EcoMAPUCHE è un’associazione autofinanziata e indipendente che promuove la cultura dei diritti umani, il rispetto della Madre Terra, l’amicizia col popolo mapuche e la solidarietà con tutti i popoli indigeni. Ne parliamo con Valentina Fabbri Valenzuela, italo-cilena, tra le fondatrici dell’associazione.
Perché questa associazione?
Io e mia madre Violeta abbiamo fondato EcoMapuche assieme ad amici italiani e cileni che hanno vissuto in prima persona la repressione, la violenza, l’esilio, ma anche le seconde generazioni, come me, figli e figlie dell’esilio e dell’integrazione. Nasciamo informalmente a Como nel 2006 e inizialmente ci chiamavamo “Wenuycan, associazione di amicizia e solidarietà con il popolo mapuche” (wenuy in lingua mapudungun vuol dire amico/amica). Il nostro primo obiettivo era denunciare la violazione dei diritti umani in Cile e far conoscere la cultura dei mapuche (e degli altri popoli ancestrali in resistenza da oltre 500 anni). Ho sempre pensato che siano un grande esempio di saggezza e lungimiranza per l’intera umanità, per l’immensa portata etica e politica della loro lotta nonviolenta.
Qual è l’attuale situazione degli indigeni mapuche?

# DATI FORNITI:
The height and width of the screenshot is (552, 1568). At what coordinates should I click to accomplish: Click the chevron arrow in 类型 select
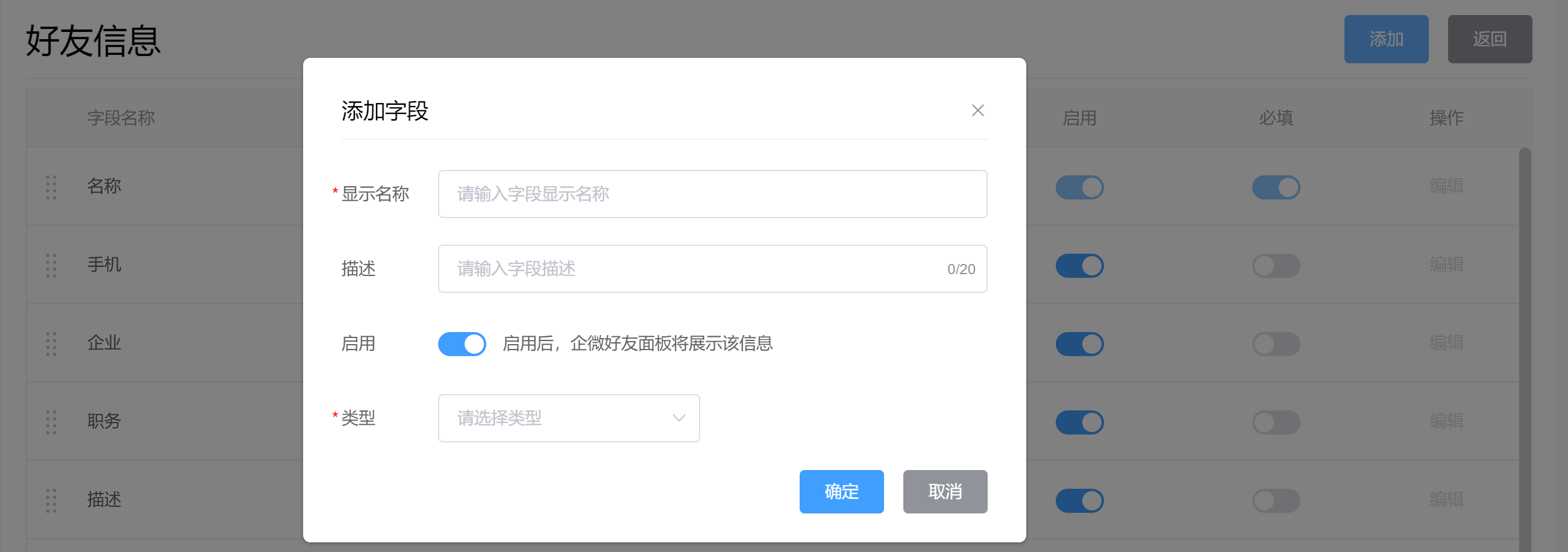(679, 418)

# COMPITI DA SVOLGERE:
#1 Modifica il passo dell'intervista su EcoMAPUCHE compreso tra "EcoMAPUCHE è un’associazione" e "le fondatrici dell’associazione.", estremi inclusi, e riscrivilo sostituendo "Madre Terra" con "Terra".
#2 Riprendi l'intervista su EcoMAPUCHE e continuala dopo l'ultima frase riportata.

# RISULTATI IN ORDINE:
#1
EcoMAPUCHE è un’associazione autofinanziata e indipendente che promuove la cultura dei diritti umani, il rispetto della Terra, l’amicizia col popolo mapuche e la solidarietà con tutti i popoli indigeni. Ne parliamo con Valentina Fabbri Valenzuela, italo-cilena, tra le fondatrici dell’associazione.

#2
Dalla rivoluzione di massa di “Chile Despertò” iniziata due anni fa, che è stata duramente repressa per mesi, in Cile si sta scrivendo una nuova Costituzione che sostituirà quella del dittatore Augusto Pinochet. Ma nelle regioni di Araucanía e Biobío i militari sono ancora al comando e continuano a sfilare con le loro armi da guerra, puntando e sparando arbitrariamente contro la popolazione, in particolare contro i membri del popolo-nazione Mapuche. Il 3 novembre scorso, il giovane mapuche Yordan Llempi è stato ucciso dall’esercito cileno. Lo stesso esercito che ha ferito diverse altre persone, tra cui una bambina di 9 anni. Le pratiche repressive continuano ad essere perpetuate quotidianamente contro il popolo mapuche. Attualmente molti prigionieri politici sono in sciopero della fame per ricordare allo stato le loro giuste rivendicazioni. Ricordiamo i 107 giorni di sciopero della fame dall’autorità spirituale machi Celestino Córdova, un human rights defender (HRD), processato e condannato ingiustamente.
EcoMapuche. Perché questo nome?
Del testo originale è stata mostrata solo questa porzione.